After a few days of this excited exchanges, I stopped him and said, “We aren’t going to be able to afford this anytime soon.”  The look on his face and sadness in my voice made me wish that I had never said those words.  I realized in that moment that I had stopped dreaming of the impossible and began existing only in my current reality.  That was why I was so depressed and stressed out.  I allowed my life to be driven by the right now instead of the what if.  I decided from that day forward that I would dream again and my entire atmosphere shifted.

Success is not living in today but working towards tomorrow. Dreaming keeps you from being so hard, callous, and stagnant.  From my own experience dreams do come true.  I am much happier now that I am dreaming again.  Our list of DREAMS are already turning into a reality.

Keep dreaming.  Dream about the impossible.  Write it down and watch you check it off your list.  Be you.  Do you.  Tell your own story.  On your own terms.

Getting to Your Destiny

This week has shown me that I am where I am supposed to be.  I started my new job and met some amazing people, cared for some resilient patients, and sat across from remarkable families.  I am happy because there is so much room for growth and many opportunities to learn from my co-workers, patients, and the organization.  Despite me desperately wanting a job, I prayed and was very specific about what I wanted in my next position.  As I drove up to my job on the first day, I realized that all of my prayers had been answered.

Over the past few months I started to discuss how much I missed being involved in patient care.  I have so many great memories from my experiences with my patients and co-workers.  The camaraderie that comes with  trying to save a life every day is indescribable and life altering.  I loved the spontaneity of my day and being able to meet so many different people.  I do admit that the hospital environment was not perfect, and lacked much of the autonomy and respect that experienced nurses deserved.  So stepping into a position in which I have extreme amounts of autonomy, a self-set pace, and the flexibility that most desire is a direct gift from God.
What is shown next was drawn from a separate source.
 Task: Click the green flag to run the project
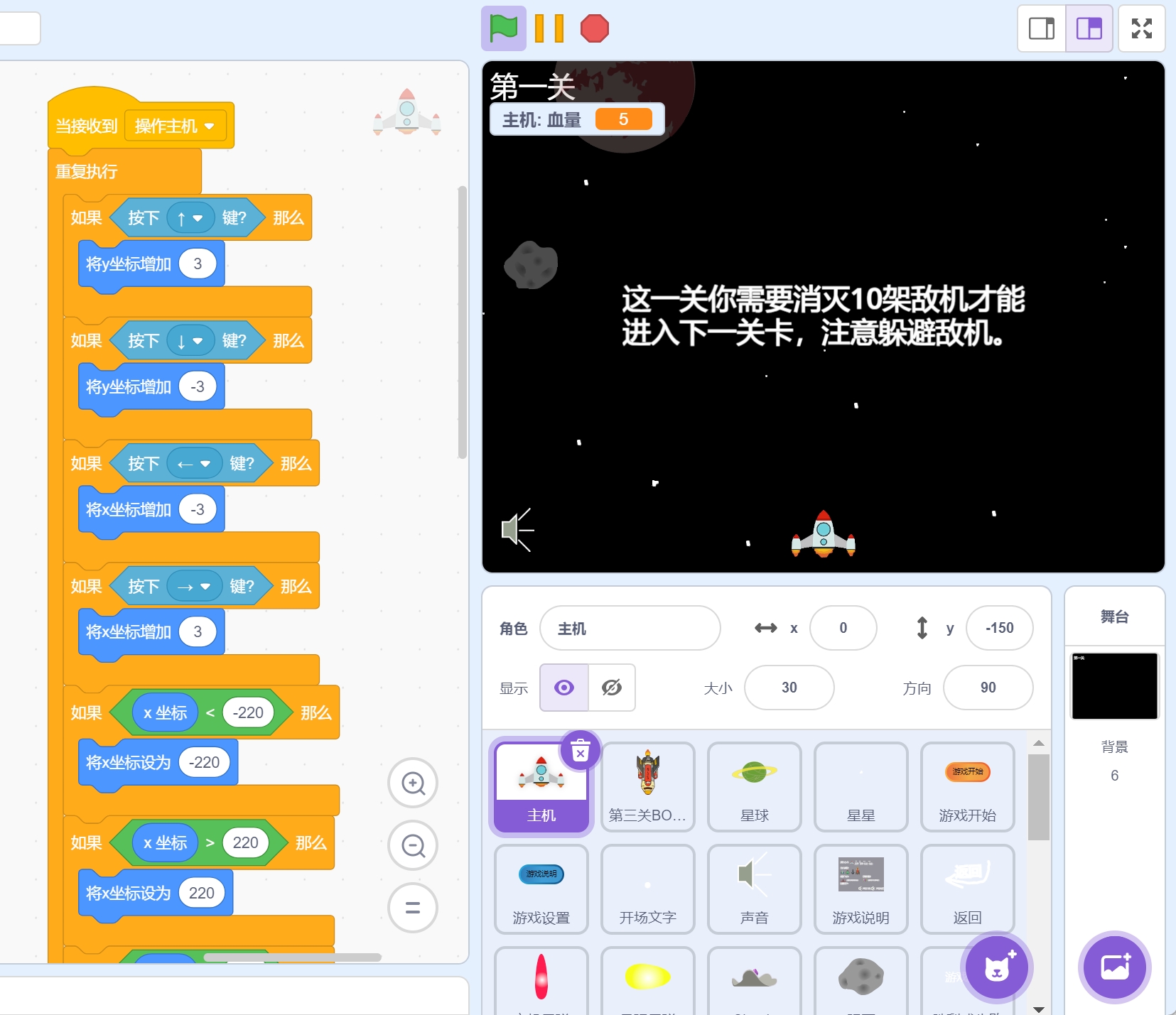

There is no perfect place, position or person to work for or with.  All life gives are opportunities that you have to make the best of, learn from, and grow beyond.  As a true millennial, I desire to create my own parameters, my own lane, and make things better for the next generation.  I have accepted that I am here because I am supposed to be here, but I have not accepted this place as my final destination.  On the road to your destiny are growth points and tunnels that you have to go through to see the broader picture of things that have always been working together.  You have to believe that every lesson that you are learning is necessary for your future success.

Many times we become frustrated because we are not where we want to be, but if we reflect on our choices it is only because we were not ready.  The path to our destiny is not straight or free of any detours, bumps, or bridges.  We have to go through it all to appreciate our destination.

Be confident in your journey.  Stay the course.  Stay focused.  Stay encouraged.  Be you.  Do you.  Tell your own story.  On your own terms.